- Opening Delimiter -

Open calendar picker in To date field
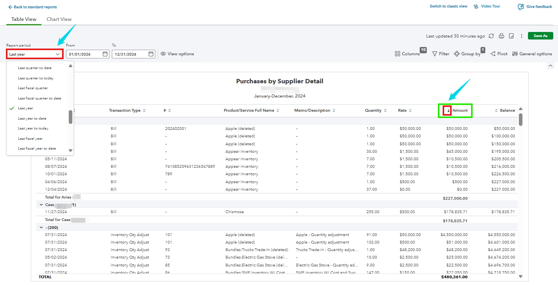 [151, 54]
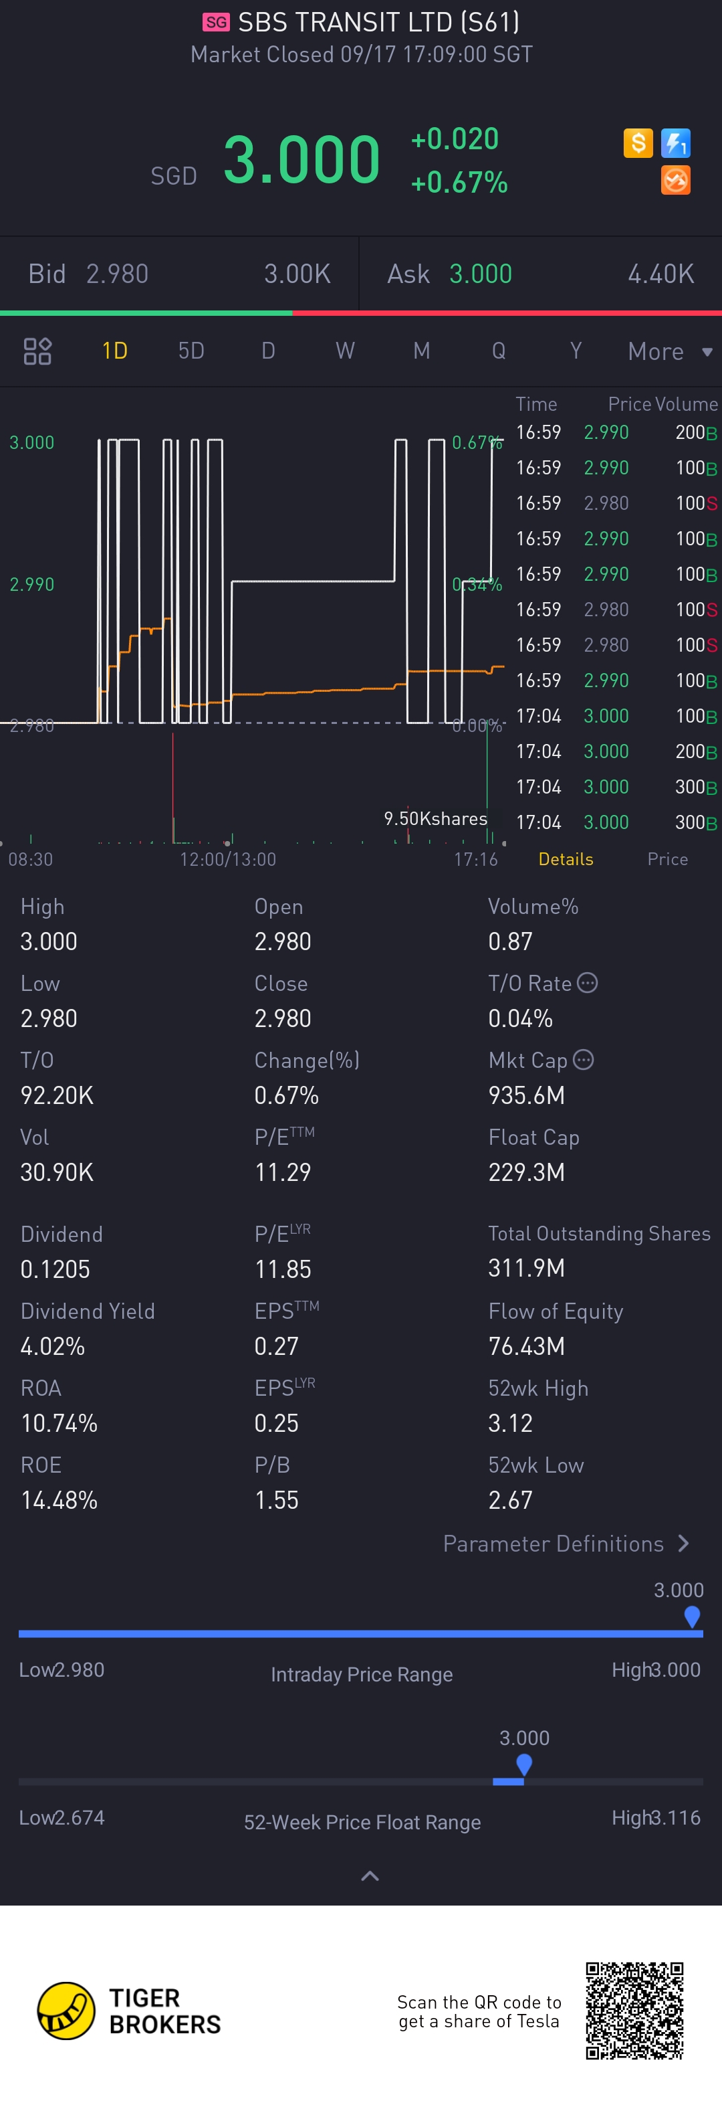Tap the yellow dollar sign badge
Image resolution: width=722 pixels, height=2117 pixels.
pos(637,143)
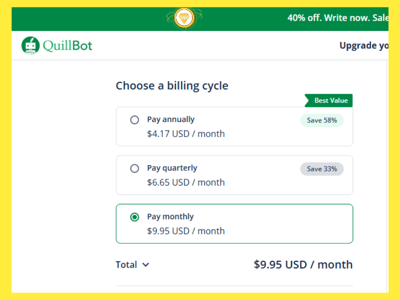The width and height of the screenshot is (400, 300).
Task: Choose the $9.95 USD monthly plan card
Action: click(x=234, y=231)
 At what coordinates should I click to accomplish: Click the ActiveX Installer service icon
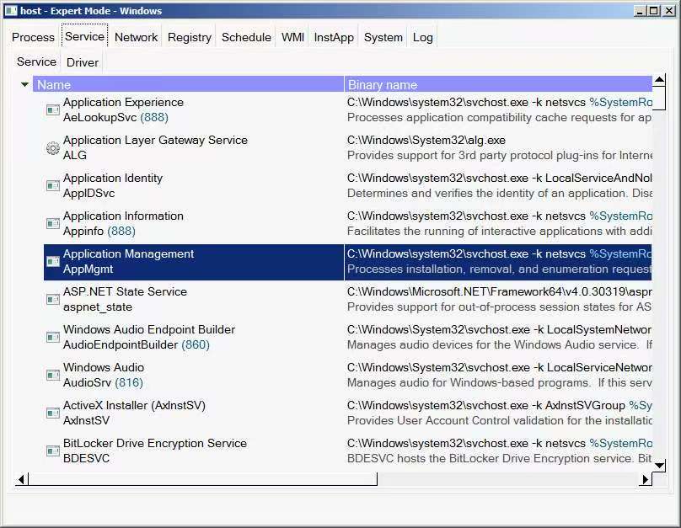(x=52, y=413)
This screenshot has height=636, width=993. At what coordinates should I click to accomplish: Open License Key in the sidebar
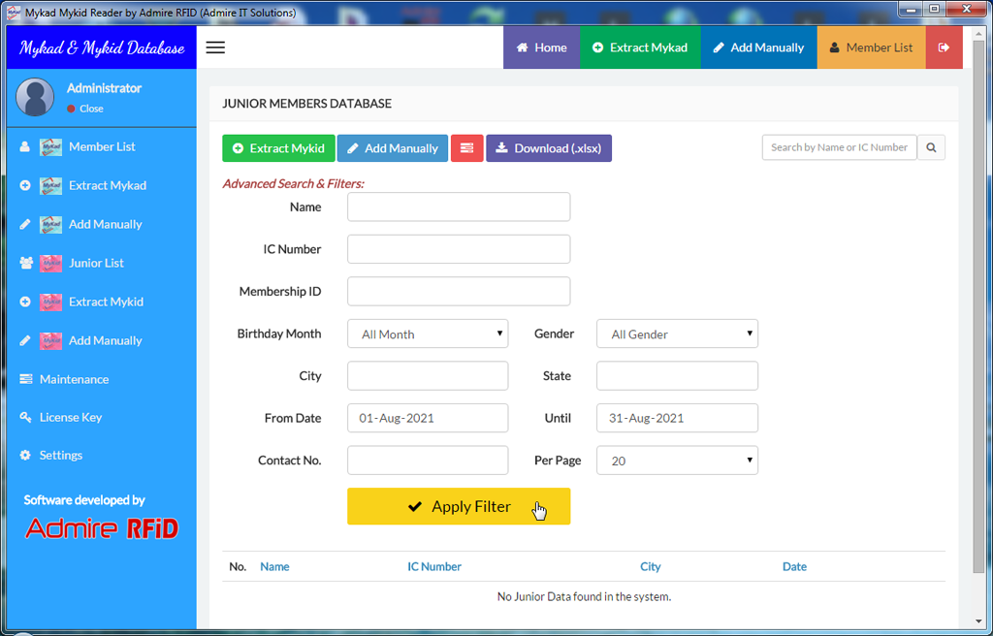(70, 417)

- Closing Delimiter -

WHAT YOU HAVE TO DO
Exclude every picture, then return precisely the lines that run from the line containing "This screenshot has" through the end of the entries above.

TASK SOLUTION
This screenshot has height=636, width=993. At what coordinates should I click to accomplish: Open License Key in the sidebar
(70, 417)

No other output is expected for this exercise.